Garbage Collection – How a Garbage Collector Follows Pointers to Discover Live Objects

garbage-collection

I have read through A tour of V8: Garbage Collection and am stuck on this part:

Distinguishing pointers and data on the heap is the first problem any garbage collector needs to solve. The GC needs to follow pointers in order to discover live objects.

I understand the rest of the document for the most part, talking about how to actually perform the garbage collection once you have the live objects. But I don't understand how you identify the live objects.

After that quote they go on to describe 3 ways of distinguishing pointers from data, but the second one is glossed over a bit:

As long as we can identify what class an object comes from, we can find all of its pointers.

That sounds nice, I would like to know how to do that. I assume they mean when you construct a new class like new Foo(), under the hood it associates the instance of the class with a pointer to the actual class. But I don't see how the garbage collector then uses this information to determine which objects are live or not.

Likewise, this resource is a bit vague on the same detail:

The garbage collector works in two phases: the mark phase, and the sweep phase. In the mark phase, the garbage collector starts walks object references in order to find objects that are still reachable. The garbage collector starts at a few basic places where the object references are stored and given names (the stack, and global storage, and static storage), and then traverses references in the objects.

This is a bit more helpful, but still pretty vague:

Tracing garbage collection traverses the object graph forward,
starting with the roots, to find the live data. Reference counting
traverses the object graph forward, starting with the anti-roots (the
set of objects whose reference counts were decremented to 0), to
find dead data.

Intuitively, one can think of tracing as operating on “matter” and
reference counting as operating on “anti-matter”.

I don't see how you can traverse objects, and know that it is ready to be garbage collected or not. Any tips on understanding that part would be of help. Thank you!

Best Answer

I'm sure Erik's answer has lots of great info but I think you are stuck on the fundamentals. I'm more familiar with Java GC but the basic principles are pretty universal.

I understand the rest of the document for the most part, talking about how to actually perform the garbage collection once you have the live objects. But I don't understand how you identify the live objects.

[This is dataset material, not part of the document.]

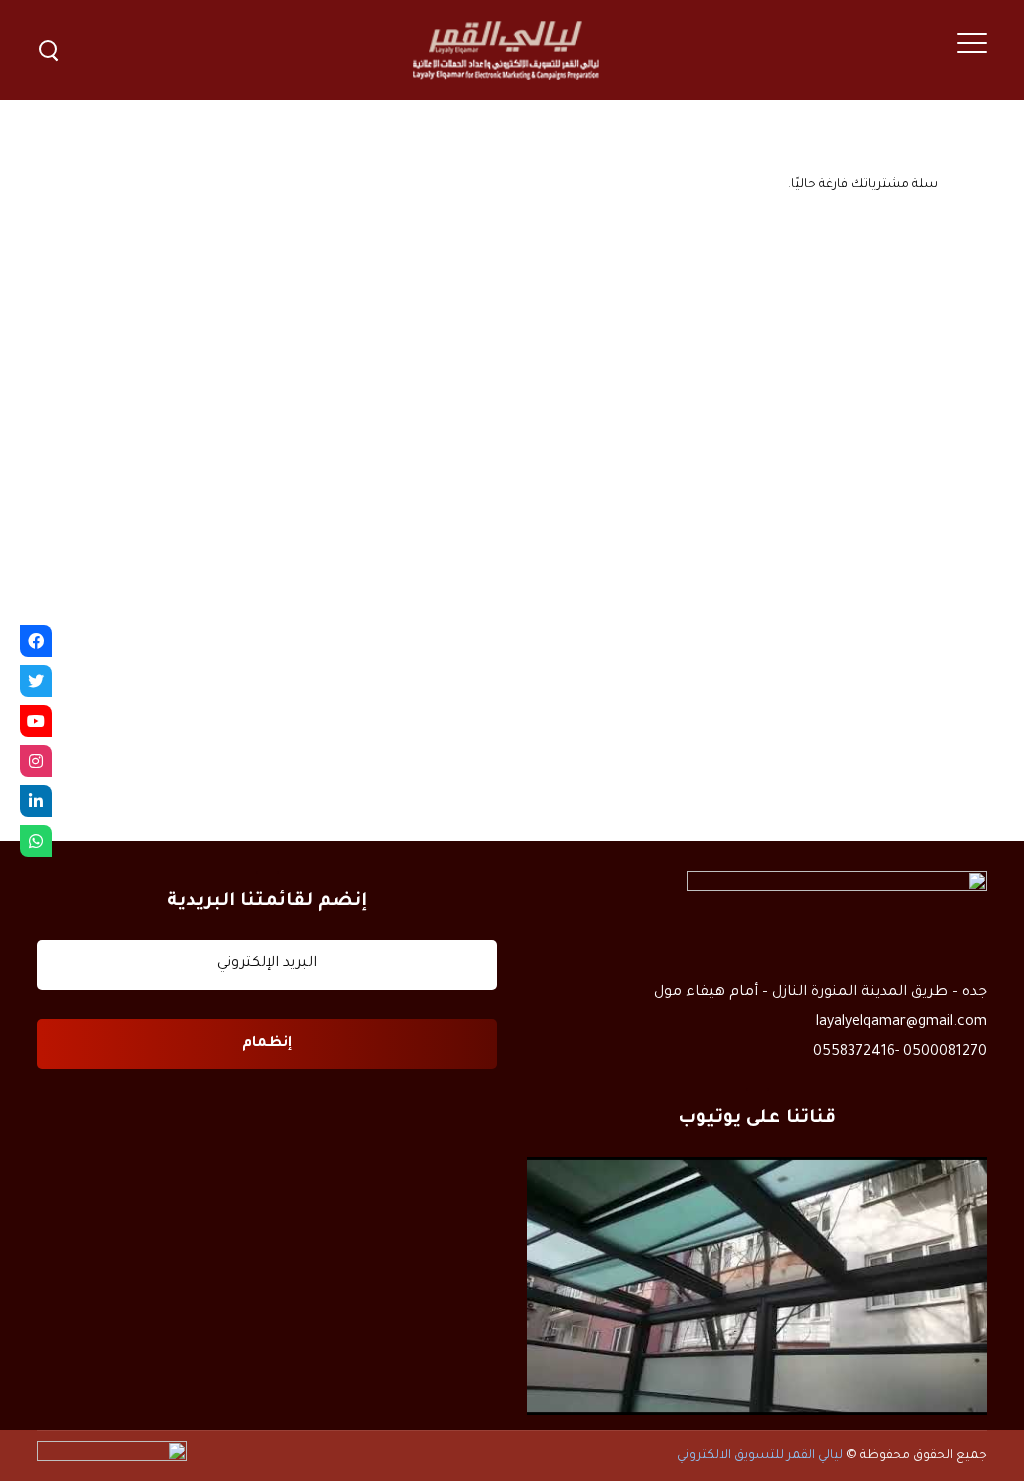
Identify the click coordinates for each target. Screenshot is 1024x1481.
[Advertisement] (512, 380)
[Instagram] (36, 761)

The thing I think you are missing is that there is necessarily a set of root references. In Java that's your stack, and static values etc. In JS, I'd guess it's things like the window object. I think a picture helps here:

Objects in memory

The circles represent objects and the arrows are references to other objects. On the left I've labelled three objects as being part of the root references. What that is exactly isn't terribly important but what you need to know is that these are basically implicit/hardcoded. They are fundamental to the runtime environment i.e. there's no need to find them. We know what and where they are inherently.

I think the easiest algorithm to understand is the mark-sweep and it's guaranteed to find all the garbage unlike other approaches such as reference counting. The first step is to mark.

enter image description here

I've added a green checkmark to each object that is referenced from the roots. You should be able to verify whether I've gotten it right (please do!) Just start with each root and follow it's references. Then follow the references from those until there are no more paths to follow. This is the 'live set' of objects.

Now comes the sweep:

enter image description here

Everything that wasn't identified as live is considered part of the 'dead set'. These are what can be removed. Notice the cycle of references in the lower-right corner. These are all in the dead set even though there are reference to them. This is because there is no path from the roots to any of those objects.